Baptiste Gabard

Personal information
- Date of birth: 28 January 2000 (age 26)
- Place of birth: Saint-Étienne, France
- Height: 1.85 m (6 ft 1 in)
- Position: Midfielder

Team information
- Current team: Entente Crest-Aouste

Youth career
- ES Veauche
- 2009–2019: Saint-Étienne

Senior career*
- Years: Team / Apps / (Gls)
- 2019–2023: Saint-Étienne B / 33 / (4)
- 2021: Saint-Étienne / 2 / (0)
- 2023–2024: Andrézieux / 1 / (0)
- 2024–2026: Hauts Lyonnais / 4 / (0)
- 2026–: Entente Crest-Aouste / 0 / (0)

= Baptiste Gabard =

French footballer (born 2000)

Baptiste Gabard (born 28 January 2000) is a French professional footballer who plays as a midfielder for Championnat National 3 club Hauts Lyonnais.

== Early life ==
Gabard first started playing football in Veauche, Loire, before joining Saint-Étienne in 2009.

== Club career ==
Having won the Coupe Gambardella in 2019 with the William Saliba and Wesley Fofana generation, Gabard later became a regular in Saint-Étienne's National 2 and National 3 reserve team, he signed his first professional contract with the club in December 2020.

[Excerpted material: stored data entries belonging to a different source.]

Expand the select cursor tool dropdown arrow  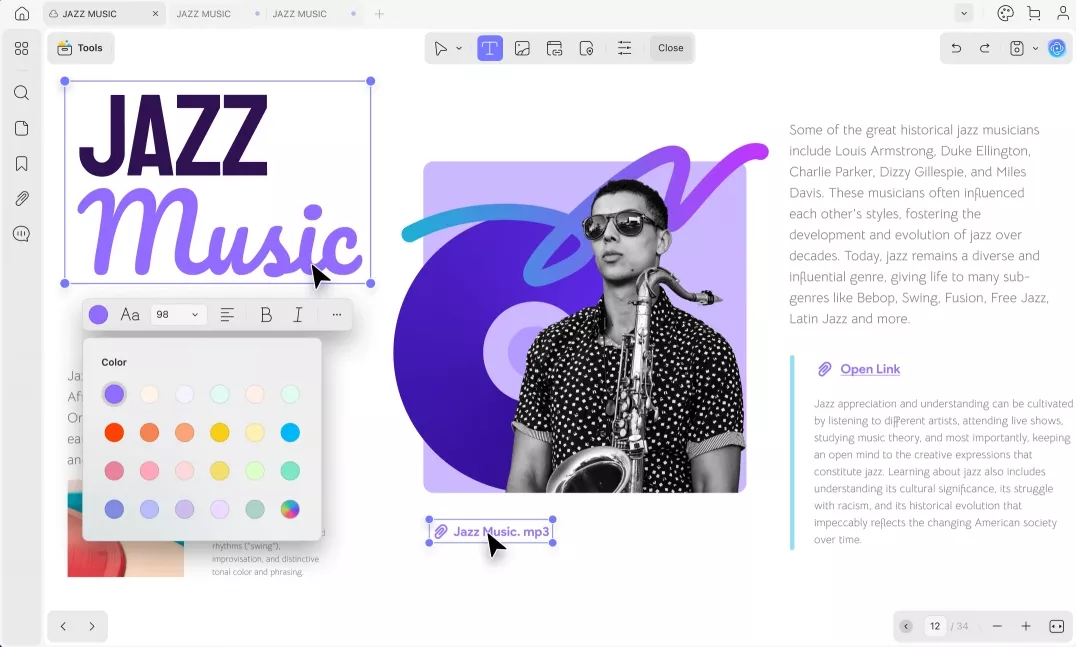(459, 48)
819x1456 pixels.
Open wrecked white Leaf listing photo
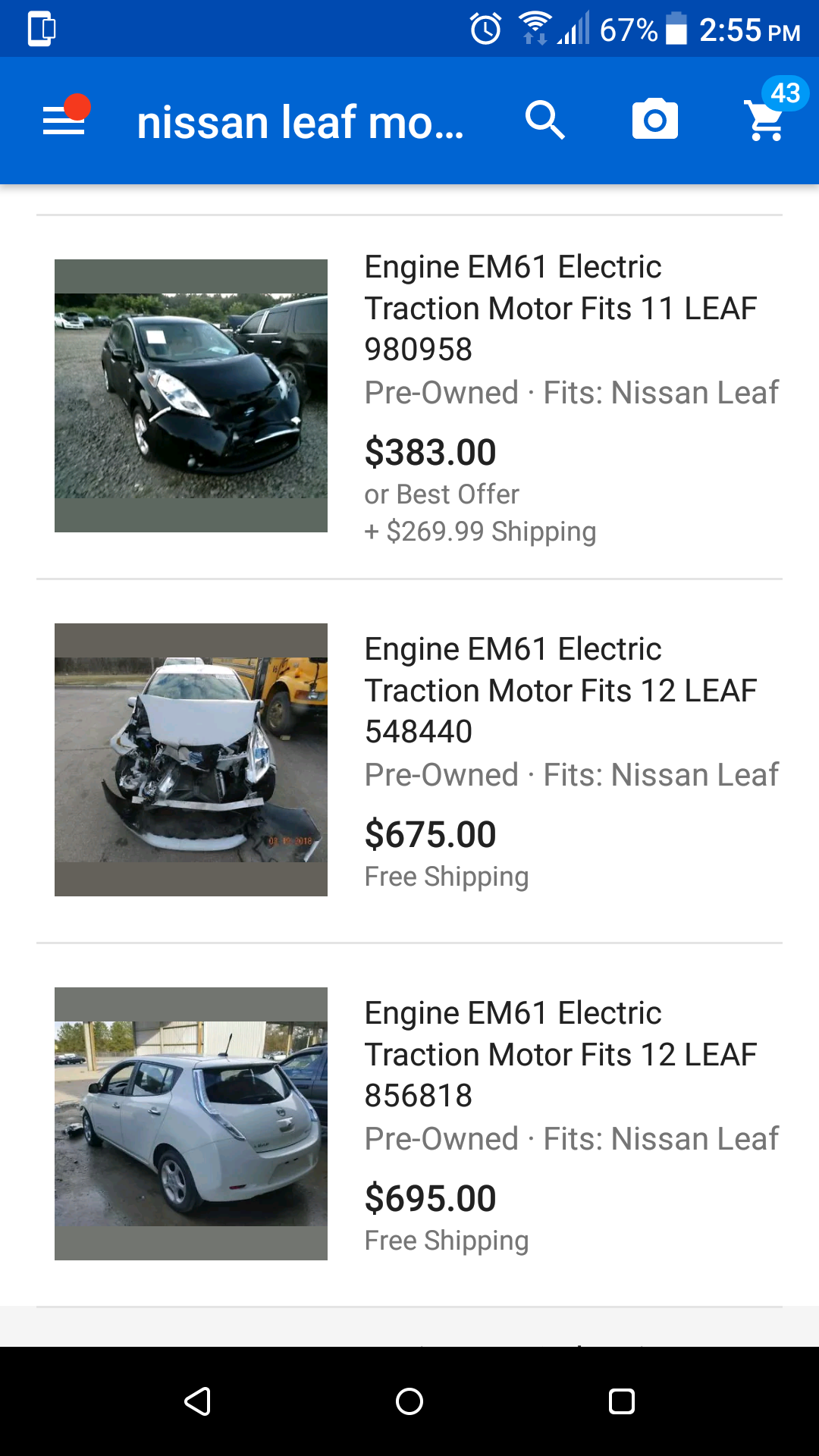tap(191, 760)
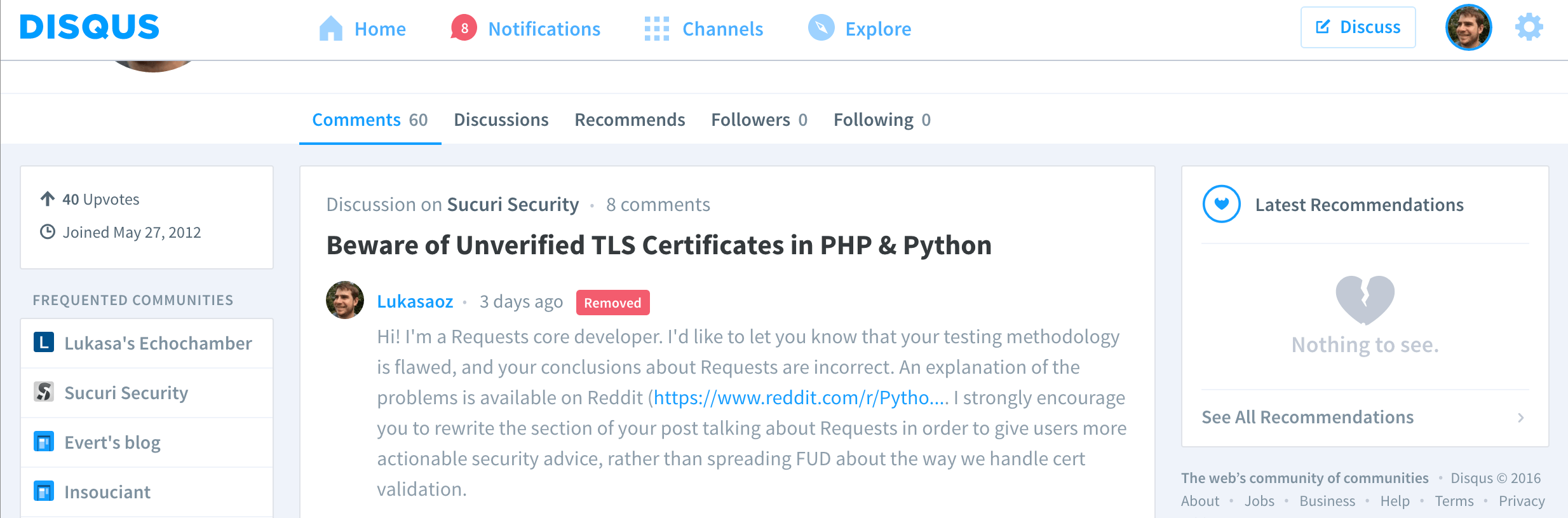Image resolution: width=1568 pixels, height=518 pixels.
Task: Click the Explore compass icon
Action: 821,28
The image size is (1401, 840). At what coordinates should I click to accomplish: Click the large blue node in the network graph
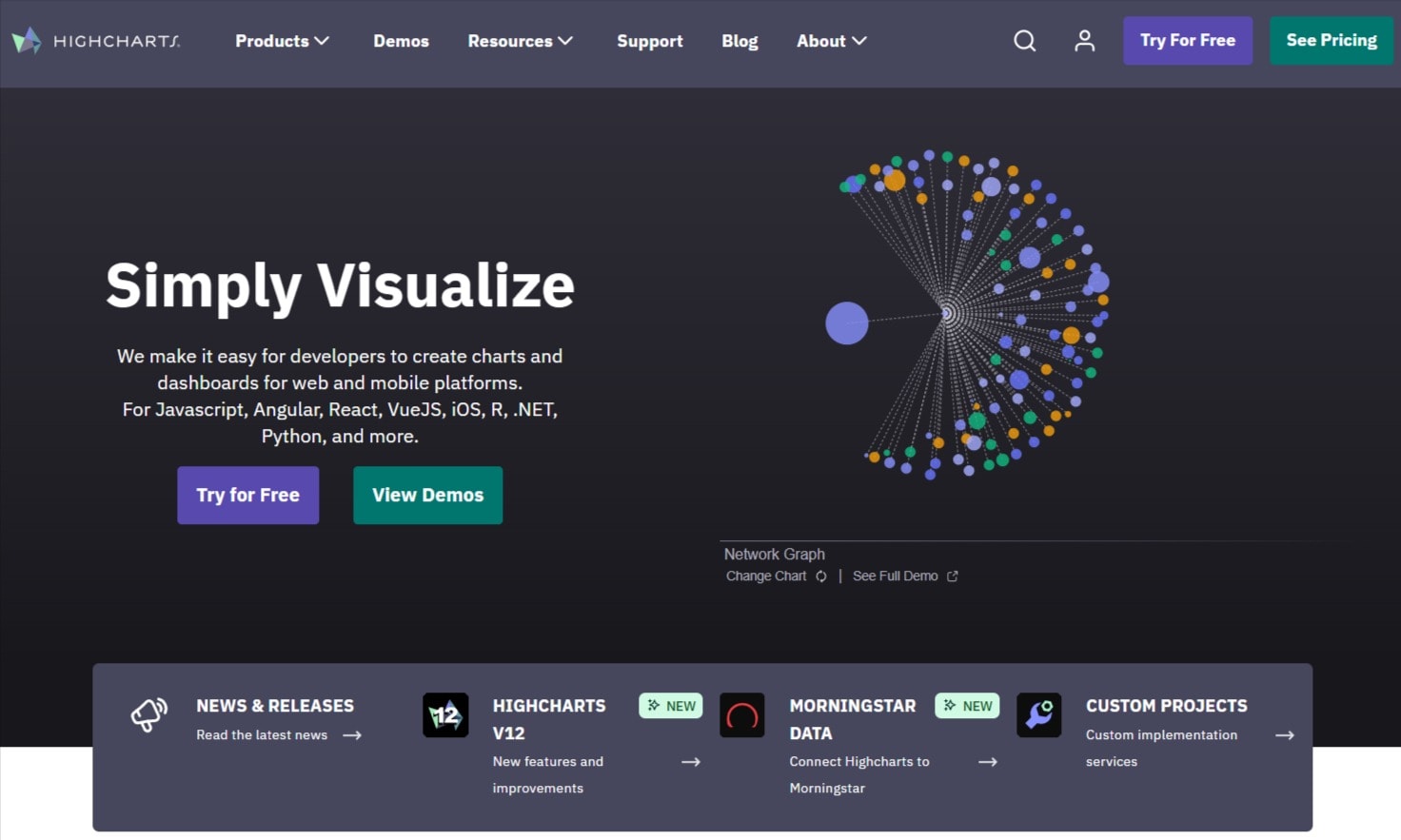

He made his professional debut for Saint-Étienne under Claude Puel on 17 January 2021, starting in a 1–0 away Ligue 1 loss to Strasbourg. He went on to also start in the following league game, a home Derby rhônalpin game against Lyon, a dream come true for the young ASSE supporter, despite the absence of public due to the covid restrictions.

However Gabard did not play any other game with the first team, being sidelined with injuries and then going back with the reserves, before leaving Saint-Étienne in 2023.

His career then continued in Rhône-Alpes, between national and regional competitions, in Andrézieux, Hauts Lyonnais and in 2026 Crest.